### Work required
Please output the records below in full, exactly as given, but without the images.
*** Study material
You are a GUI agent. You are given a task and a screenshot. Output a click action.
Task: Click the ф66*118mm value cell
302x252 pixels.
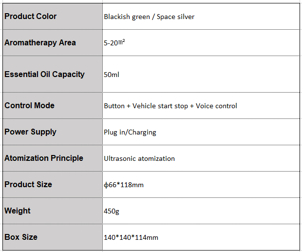[x=201, y=185]
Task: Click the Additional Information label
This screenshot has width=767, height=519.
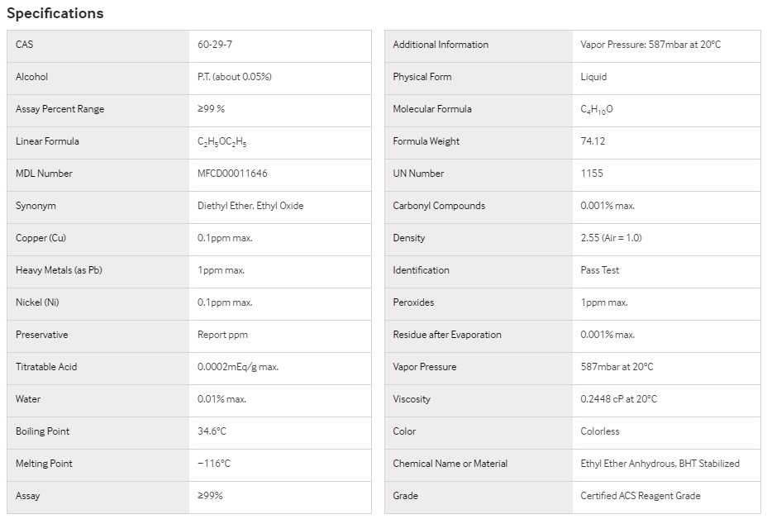Action: (x=441, y=45)
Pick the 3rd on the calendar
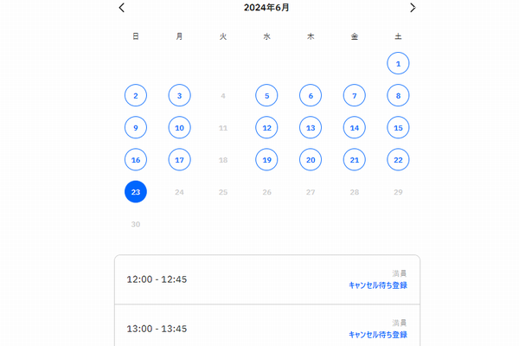 click(179, 95)
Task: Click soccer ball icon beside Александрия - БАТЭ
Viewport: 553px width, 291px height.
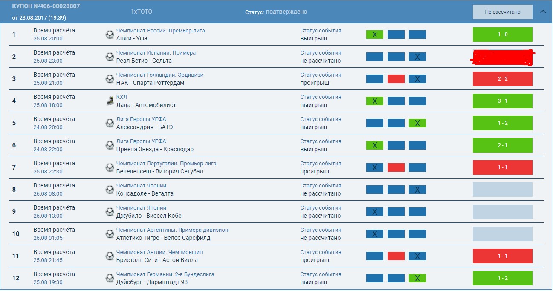Action: click(x=110, y=123)
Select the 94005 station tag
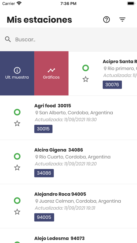Screen dimensions: 137x243 pos(44,217)
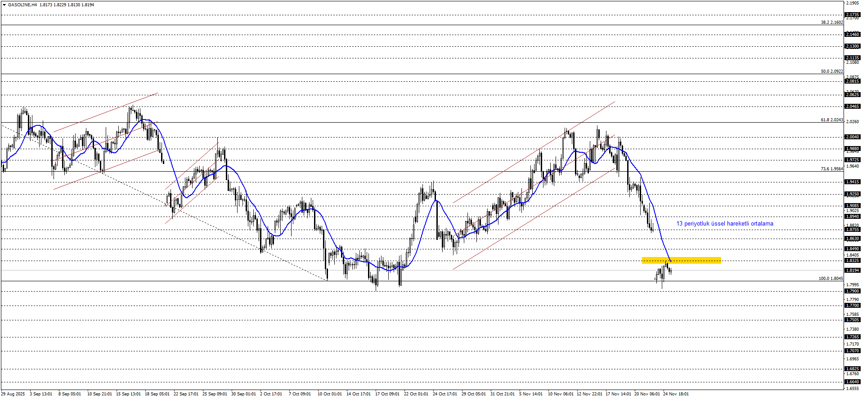The image size is (862, 399).
Task: Click the GASOLINE,H4 chart title text
Action: tap(22, 4)
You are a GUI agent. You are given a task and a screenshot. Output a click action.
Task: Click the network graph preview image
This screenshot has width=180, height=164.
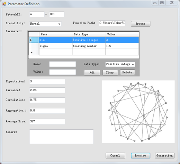[x=138, y=112]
******
### Answer below
You are a GUI agent. You are given a task and a screenshot. Output a click action.
Task: Click the ф66*118mm value cell
302x252 pixels.
[x=201, y=185]
Task: Click the Additional Information label
This screenshot has width=767, height=519.
Action: (x=441, y=45)
Pick the 3rd on the calendar
 click(179, 95)
Task: Click soccer ball icon beside Александрия - БАТЭ
Viewport: 553px width, 291px height.
Action: click(x=110, y=123)
Select the 94005 station tag
Screen dimensions: 137x243 pos(44,217)
The image size is (862, 399).
Task: Click the GASOLINE,H4 chart title text
Action: tap(22, 4)
You are a GUI agent. You are given a task and a screenshot. Output a click action.
Task: Click the network graph preview image
This screenshot has width=180, height=164.
[x=138, y=112]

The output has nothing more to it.